## Instruksi A
Ubah paragraf dalam kutipan tentang Pantai Gesing yang diawali "Dari jarak tiga puluh meter" menjadi daftar poin yang lebih ringkas tanpa menghilangkan fakta utamanya.
## Instruksi B
Teruskan kutipan tentang Pantai Gesing, mulai dari sesudah kalimat terakhirnya.
─── Kutipan ───
Jumat, 17 Agustus 2018

Menanti Sore di Pantai Gesing


Perlahan kau dan aku berjalan menuju Pantai Gesing. Di sepanjang perjalanan ada gerimis yang turun perlahan. Hamparan padi kita lalui menuju Bantul hingga Kulonprogo. Tanaman singkong berdiri tegak dan sedikit membungkuk seperti menyambut tamu yang datang dari negeri seberang. Beberapa kali kulihat langit tersenyum cerah melihat keceriaan kita. Maka biarlah punggung tanganku mencoklat untuk hari ini saja. Sebab, aku tak ingin kehilangan kesempatan emas mengunjungi pantai ini. Waktu akan terus bergulir tanpa henti, dan aku tak akan pernah tahu kapan akan kembali lagi.

Dari jarak tiga puluh meter, kulihat ada beberapa pasang kaki mungil yang berkejaran di sekitar pantai. Harap yang kuranum di bilik do’aku setahun lalu akhirnya sampai pada tanah perbatasan antara Yogyakarta dan Jawa Tengah. Aku datang dari utara Pulau Sumatera hanya ingin melihat keelokan rupanya. Dan aku tak menyesal sedikitpun, sebab pantai ini tak kalah indah dengan pantai di pulau yang banyak sekali turisnya itu. Ada banyak tebing yang menjadi saksi kehadiranku di sini. Ada suara ombak yang sangat merdu di telingaku. Bahkan ada beberapa percakapan khas Jawa yang masih asing di telinga ini.
─── Bahan yang Disediakan ───
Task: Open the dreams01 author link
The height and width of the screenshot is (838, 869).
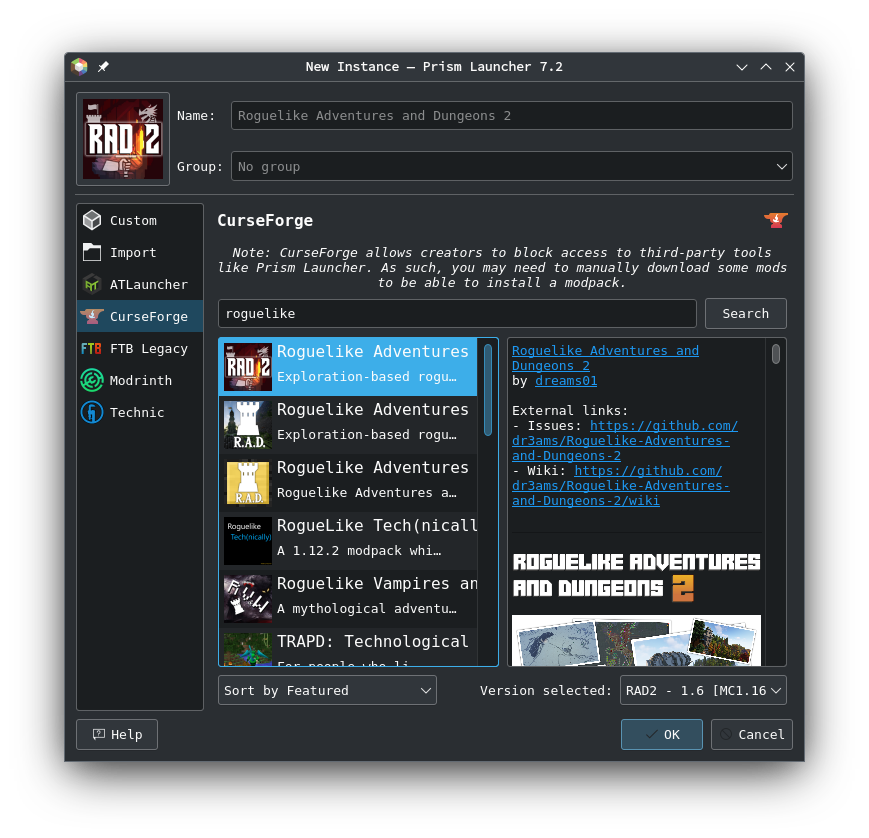Action: (x=565, y=380)
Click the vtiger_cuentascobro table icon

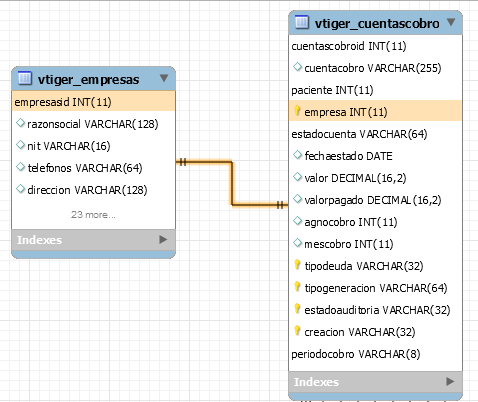(x=302, y=22)
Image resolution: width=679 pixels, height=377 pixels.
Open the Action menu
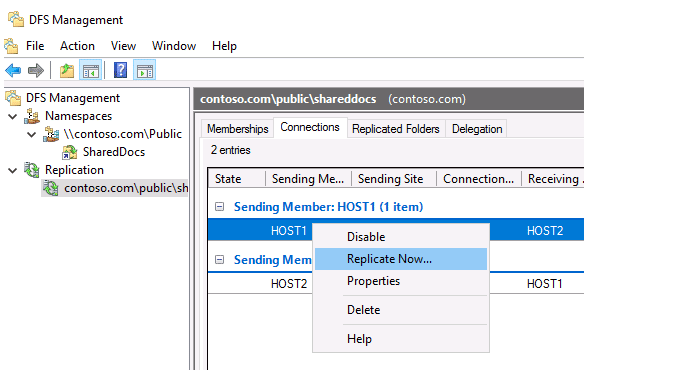click(x=78, y=46)
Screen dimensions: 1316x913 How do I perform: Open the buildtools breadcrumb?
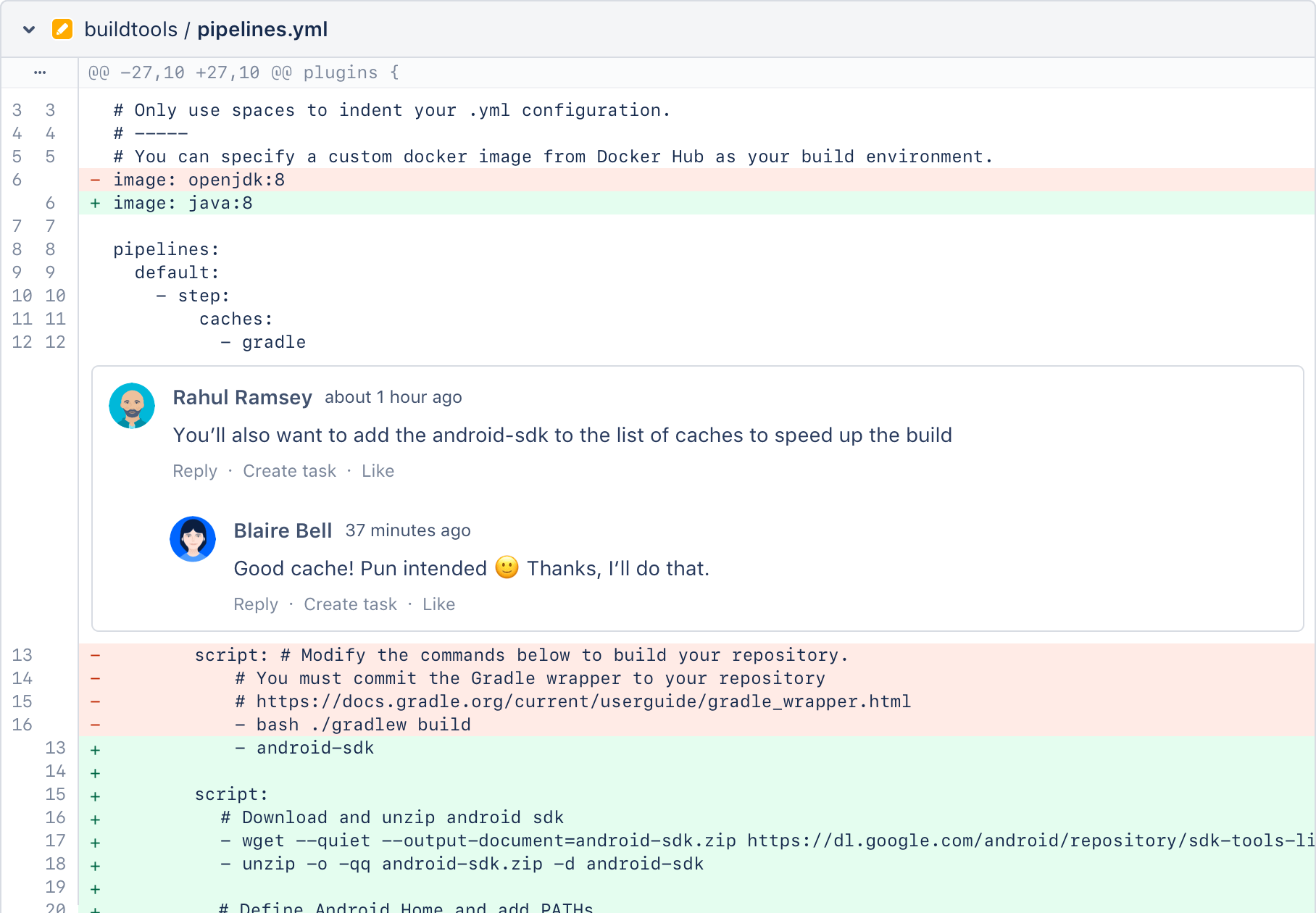(x=132, y=30)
───
## Jawaban Latihan A
- Dari jarak tiga puluh meter tampak beberapa pasang kaki mungil berkejaran di sekitar pantai.
- Harapan yang dipanjatkan dalam doa setahun lalu akhirnya terwujud di perbatasan Yogyakarta dan Jawa Tengah.
- Pencerita datang dari utara Pulau Sumatera hanya untuk melihat keindahan pantai ini.
- Tidak ada penyesalan, karena pantai ini tak kalah indah dengan pantai di pulau yang ramai turis.
- Di sana ada banyak tebing, suara ombak yang merdu, dan percakapan khas Jawa yang masih terdengar asing.

## Jawaban Latihan B
Tentang aku yang jauh dari Sumatera tidaklah penting, yang terpenting adalah seberapa besar cinta kita pada keindahan Indonesia. Aku berjalan ke bibir pantai, bermain dengan ombak yang menyapaku ramah. Seperti khas warga Jawa yang menyambut kehadiranku di rumahmu.  Lalu kuingat firman Allah tentang indahnya alam, kumaknai dalam-dalam, dan semakin mendalam. Sembari kuingat ayat cinta-Nya yang mempesona, “Fabiayyi alaai rabbikuma tukadzzibaan”. Mataku berbinar melihat keindahan ciptaan-Nya. Matahari pun mulai tenggelam, dan aku masih larut dalam jiwa yang semakin tenang.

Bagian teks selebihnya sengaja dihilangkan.